WASHINGTON -- The Internal Revenue Service has dropped its case against one bondholder but appears to be pursuing others in separate enforcement actions over a $34 million bond issue sold for the Sevier County, Tenn., Industrial Development Board in 1984.
The issue, which was sold as tax-exempt, was to be used to finance the expansion and rehabilitation of the historic Mountain View Hotel in Gatlinburg, Tenn. But the project never got off the ground and the bonds were redeemed in 1987.
The IRS, however, took steps toward taxing the interest earnings of some of the bondholders in April 1991, after contending that the bond issue had violated a $10 million small-issue limit for tax-exempt industrial development bonds and other tax laws and regulations.
Now, more than a year later, Raymond David Hill, a 67-year-old tile contractor in Memphis, said last week that the IRS had dropped its attempts to collect $1,934 in taxes from $5,025 in interest he earned in 1987 from $60,000 of the bonds.
Mr. Hill said IRS agents told him they would not pursue the case against him just three days before his trial was scheduled to begin in the U.S. Tax Court on June 15.
Mr. Hill said he had been notified by the IRS in April 1991 that he owed the taxes. But he refused to pay and in July of that year filed a petition with the tax court protesting the IRS' action.
IRS officials did not tell him why they dropped the case three and a half months ago, Mr. Hill said. "They just said, 'We don't want to try you. You don't owe us anything," he explained.
But the IRS has not dropped its enforcement actions against James S. Bozik, an attorney in Valparaiso, Ind., and Dr. Joseph Jarabak, a resident of Valparaiso who died in March 1989.
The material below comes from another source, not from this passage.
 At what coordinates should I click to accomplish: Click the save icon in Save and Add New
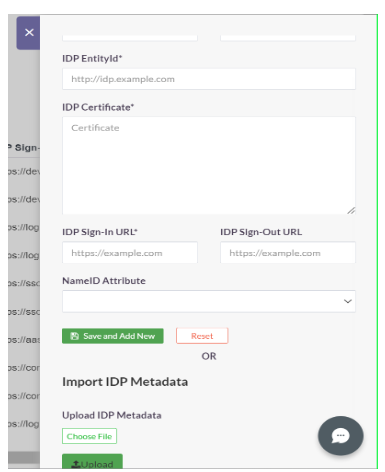(75, 336)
The IRS is seeking $1,974 in taxes on $5,025 of interest earned from the bonds in 1987 by Mr. Bozik, according to documents the IRS filed with the U.S. Tax Court last fall. Mr. Bozik denied he owed the taxes in a response to the IRS that was also filed last fall. Neither the documents nor Mr. Bozik said how many bonds he held. The case remains open.
The IRS also appears to still be seeking $6,232 in taxes on $25,125 of interest that Dr. Jarabak earned from about $300,000 of the bonds in 1987. The agency had notified Mr. Bozik, who is handling Dr. Jarabak's estate, that the taxes were due last year. The estate has been kept open until the tax dispute can be resolved.
Mr. Bozik and Dr. Jarabak's estate appear to have waived the three-year statute of limitations that would prevent the IRS from collecting taxes year on income earned in 1987 and reported in 1988. Under the tax laws and regulations, the IRS generally can tax income only three after it is reported in tax returns.
IRS officials refused to discuss actions regarding Mr. Hill, Mr. Bozik, and Dr. Jarabak's estate. But agency officials have said in the past that it is not unusual for the agency to treat bondholders differently since enforcement actions generally are initiated and carried out by district offices without oversight by the national office in Washington.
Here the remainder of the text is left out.